In fact, this was the novel that had paid for Annie’s Soquel property—now worth millions, which was something you’d think would impress money-mad, covetous Alicia favorably.
“It’s a very good novel,” I told Haley. “You ought to read it.”
“What’s it about?”
“It’s about a woman who becomes a topless dancer after she leaves her husband when she realizes that despite her extensive education, she has exactly zero in the way of marketable skills. And that woman’s various misadventures.”
I think I went on for about five full minutes, a complete Thunder LaBoom exegesis! Alicia and Haley were stifling yawns.
But Annie was hearing me.
“Thanks for that, Patty,” she said when I paused for breath. “Yes, that’s exactly what I was trying to do in that book. Thanks for getting that.”
###
Occasionally, during the year we were doing those weekly Zoom calls, Alicia would call me to rant and rave about how difficult her mother was being.
They were fighting over money!
Annie was spending $40,000 a year!
“Forty-thousand dollars a year in Santa Cruz?” I’d say. “You should consider yourself lucky, Alicia. I would imagine that even maintaining a sustenance level lifestyle in Santa Cruz would cost $100,000 a year. And anyway, doesn’t she have like a million dollars in the bank?”
“Yes, but it’s in a trust!” Alicia would snap.
And I would think (but not say), So fucking what?
Annie was living then with her long-time partner Stew. Stew was utterly and selflessly devoted to Annie, and that didn’t change when her brain lurched off the cliff. She was living in Stew’s house, and Stew paid for everything. The only things that Annie spent money on were the checks she wrote out to animal rescue organizations.
Okay, granted: She was writing out too many checks!
“You do understand that your mother is maybe one year away from going under completely?” I’d ask. “So, really, it’s kind of a waste of time to argue with your mother about anything.”
And also kinda mean, I’d think. But these massive Annie/Alicia battles over power had been a lifetime dynamic.
And also, Alicia has never understood very much.
###
Alicia and Stew not-so-cordially loathed each other.
You’d think it might have dawned on Alicia that she really should be paying Stew for all this caretaking, selfless devotion factor notwithstanding.
But it did not.
I kinda think the incident, whatever it was, must have involved some blowup between Alicia and Stew.
I’m wondering whether I’m curious enough to find out.
I’m thinking, No. I’m not that curious.
###
Part of me is also wondering whether I should reach out to Stew, thank him for everything he did for Annie over the years.
Stew and I have always liked each other in that way that two strangers standing in a crowd at the scene of a massive trainwreck might feel an arc of sympathetic understanding.
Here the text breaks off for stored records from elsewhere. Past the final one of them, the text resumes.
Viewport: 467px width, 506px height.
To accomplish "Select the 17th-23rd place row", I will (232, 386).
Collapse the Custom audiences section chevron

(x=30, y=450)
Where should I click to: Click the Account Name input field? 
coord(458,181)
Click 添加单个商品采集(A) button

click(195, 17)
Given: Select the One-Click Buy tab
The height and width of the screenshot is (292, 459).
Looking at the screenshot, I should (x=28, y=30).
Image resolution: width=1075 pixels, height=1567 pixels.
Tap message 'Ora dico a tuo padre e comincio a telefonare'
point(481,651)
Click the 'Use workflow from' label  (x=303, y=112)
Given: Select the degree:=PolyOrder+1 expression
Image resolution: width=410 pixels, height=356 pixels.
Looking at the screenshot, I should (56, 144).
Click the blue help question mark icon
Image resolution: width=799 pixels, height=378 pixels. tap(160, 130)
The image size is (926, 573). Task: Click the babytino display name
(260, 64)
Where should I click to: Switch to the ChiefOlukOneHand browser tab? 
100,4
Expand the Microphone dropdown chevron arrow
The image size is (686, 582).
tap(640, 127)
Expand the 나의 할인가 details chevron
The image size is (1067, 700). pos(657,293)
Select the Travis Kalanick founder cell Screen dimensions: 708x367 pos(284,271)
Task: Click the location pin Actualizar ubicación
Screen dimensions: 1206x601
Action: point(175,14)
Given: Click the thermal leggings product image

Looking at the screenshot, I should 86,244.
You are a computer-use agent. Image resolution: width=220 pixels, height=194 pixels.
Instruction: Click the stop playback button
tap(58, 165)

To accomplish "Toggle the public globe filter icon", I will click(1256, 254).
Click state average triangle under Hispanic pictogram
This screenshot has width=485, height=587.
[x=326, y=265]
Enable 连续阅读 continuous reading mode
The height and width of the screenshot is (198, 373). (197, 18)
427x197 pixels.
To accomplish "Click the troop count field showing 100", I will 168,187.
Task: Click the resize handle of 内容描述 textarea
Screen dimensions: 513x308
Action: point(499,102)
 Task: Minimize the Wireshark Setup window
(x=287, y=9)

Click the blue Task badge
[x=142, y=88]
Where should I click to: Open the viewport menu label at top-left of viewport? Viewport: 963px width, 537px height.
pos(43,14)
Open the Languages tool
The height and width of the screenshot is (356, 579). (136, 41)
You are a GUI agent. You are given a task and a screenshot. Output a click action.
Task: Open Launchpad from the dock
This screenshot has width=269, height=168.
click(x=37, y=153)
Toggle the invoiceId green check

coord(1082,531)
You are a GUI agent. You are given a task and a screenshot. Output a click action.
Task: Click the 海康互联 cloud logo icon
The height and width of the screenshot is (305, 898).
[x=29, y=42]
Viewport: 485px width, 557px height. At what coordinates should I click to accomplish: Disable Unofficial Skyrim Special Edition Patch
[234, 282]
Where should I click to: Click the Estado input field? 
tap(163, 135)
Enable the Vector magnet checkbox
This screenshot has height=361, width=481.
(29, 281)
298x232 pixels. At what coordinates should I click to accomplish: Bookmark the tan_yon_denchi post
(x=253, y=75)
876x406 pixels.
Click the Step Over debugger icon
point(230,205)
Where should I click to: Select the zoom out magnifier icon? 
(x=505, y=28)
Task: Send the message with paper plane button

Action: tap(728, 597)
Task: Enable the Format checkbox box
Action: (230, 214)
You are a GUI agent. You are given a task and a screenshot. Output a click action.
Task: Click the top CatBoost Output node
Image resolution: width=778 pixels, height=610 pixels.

If I did, I’d write him a letter. A letter with a stamp.
Most of me, though, is thinking, Nope! Don’t. Danger, Will Robinson! You do not want to interact in any way, shape or form with these people! Let them remain photographs in a dusty yearbook.
###
Of course, it does not auger well for me that both my mother’s sisters developed dementia in their declining years.
My mother died too young to develop dementia. Which is not to say that she wasn't utterly insane in a different way.
Yesterday, I could not remember the word “crocs.”
You know, those ugly but oddly endearing plastic shoes with the little holes in them?
So, I took a deep breath and began free-associating.
And the first thing that came to mind was a delightful podcast I’ve begun listening to recently called Off Leash, which is all about dogs.
On a recent episode, a man with a delightful Florida drawl told the tale of how he had rescued his King Charles spaniel after a large alligator leapt from the bayou and snatched the little doggie in its jaws.
What’s the difference between an alligator and a crocodile? I wondered idly.
Ding, ding, ding!
Crocs.
So long as I trust those collateral brain byways to produce the right answers, I guess I’m safe.